Where was his mate? she wondered. She had seen no evidence of a
shellan
—perhaps he had remained unattached all these years? Surely if he had a female, she would be here to support him.

Ducking her head further under her hood, she placed her fork and knife to the side of her plate. She had no more appetite for food.

Nor was she hungry for echoes from the past. The latter, however, was nothing she could politely refuse.…

Tohrment had been as young as she when they had spent all those months together in that fortified cabin in the Old Country, taking refuge
against the cold of the winter, the wet of the spring, the heat of the summer, and the drafts of the autumn. They had had four seasons of watching her belly swell with life, a complete calendar cycle in which he and his mentor, Darius, had fed, sheltered, and cared for her.

It was not how her first pregnancy should have gone. It was not how a female of her background should have lived. It was not anything that the fate she had intended for herself would have e’er provided.
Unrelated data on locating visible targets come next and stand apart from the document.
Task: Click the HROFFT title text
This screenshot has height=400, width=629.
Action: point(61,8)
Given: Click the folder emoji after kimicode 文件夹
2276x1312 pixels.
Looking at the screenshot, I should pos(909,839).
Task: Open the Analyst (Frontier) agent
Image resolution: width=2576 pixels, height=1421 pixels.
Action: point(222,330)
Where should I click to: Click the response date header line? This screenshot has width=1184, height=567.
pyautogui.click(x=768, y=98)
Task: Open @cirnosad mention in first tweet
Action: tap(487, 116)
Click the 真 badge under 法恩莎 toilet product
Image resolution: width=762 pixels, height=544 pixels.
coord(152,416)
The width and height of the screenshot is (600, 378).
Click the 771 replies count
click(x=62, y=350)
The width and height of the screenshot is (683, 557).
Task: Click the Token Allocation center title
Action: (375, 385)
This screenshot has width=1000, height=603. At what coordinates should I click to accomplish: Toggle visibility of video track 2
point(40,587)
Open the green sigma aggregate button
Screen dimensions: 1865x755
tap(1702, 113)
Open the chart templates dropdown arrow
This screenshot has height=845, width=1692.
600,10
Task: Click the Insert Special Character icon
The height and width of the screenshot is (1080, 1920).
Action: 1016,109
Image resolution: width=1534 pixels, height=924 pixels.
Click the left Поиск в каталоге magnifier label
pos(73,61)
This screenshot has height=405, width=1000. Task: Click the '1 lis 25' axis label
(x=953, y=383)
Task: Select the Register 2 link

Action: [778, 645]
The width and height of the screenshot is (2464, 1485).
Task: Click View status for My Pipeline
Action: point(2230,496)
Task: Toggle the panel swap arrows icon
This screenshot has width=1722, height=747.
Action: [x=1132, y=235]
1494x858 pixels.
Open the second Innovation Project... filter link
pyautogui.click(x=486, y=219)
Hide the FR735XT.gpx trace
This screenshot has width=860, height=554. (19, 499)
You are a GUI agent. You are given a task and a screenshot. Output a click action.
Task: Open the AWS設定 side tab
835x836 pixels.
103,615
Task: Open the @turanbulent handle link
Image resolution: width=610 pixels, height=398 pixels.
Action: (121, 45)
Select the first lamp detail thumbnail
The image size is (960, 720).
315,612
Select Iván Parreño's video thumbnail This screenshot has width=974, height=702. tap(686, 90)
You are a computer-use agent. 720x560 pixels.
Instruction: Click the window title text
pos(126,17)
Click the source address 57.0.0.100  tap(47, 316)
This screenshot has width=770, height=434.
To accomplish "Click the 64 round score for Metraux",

Arrogant of her to have assumed anything, however. And there had been, and still was, no going back. From the moment she had been captured and ripped away from her family, she had been forever altered sure as if acid had been splashed upon her face, or her body had been burned beyond recognition, or she had lost limbs or eyesight or hearing.

But that was not the worst of it. Bad enough that she had been tainted at all, but that it had been by a
symphath
? And that the stress had triggered her first needing?

She had spent those four long seasons under that thatched roof aware that there was a monster growing inside of her. Indeed, she would have lost her social station if it had been a vampire who had abducted her and cheated her family of the most valuable thing about her: her virginity. Previous to her abduction, as the daughter of the Council’s
leahdyre
, she had been a highly valuable commodity, the kind of thing that was sequestered and brought out for admiring at special occasions like a fine jewel.

In fact, her father had been making arrangements for her mating to someone who would have provided her with a lifestyle even higher than that to which she had been born.…

With terrible clarity, she recalled that she had been tending to her hair when the soft clicking sound from the French door had registered.

She had put the brush down on her makeup table.

And then the latch had been released by someone other than herself.…

In quiet moments since then, she sometimes imagined that she had gone down to her subterranean quarters with her family that night. She hadn’t been feeling well—the precursor, likely, to her needing period—and had stayed upstairs because there was more to distract her from her restlessness up above.

Yes… she pretended sometimes that she had followed them down into the basement and, once there, had finally told her father about the strange figure that often appeared outside of her bedroom on the terrace.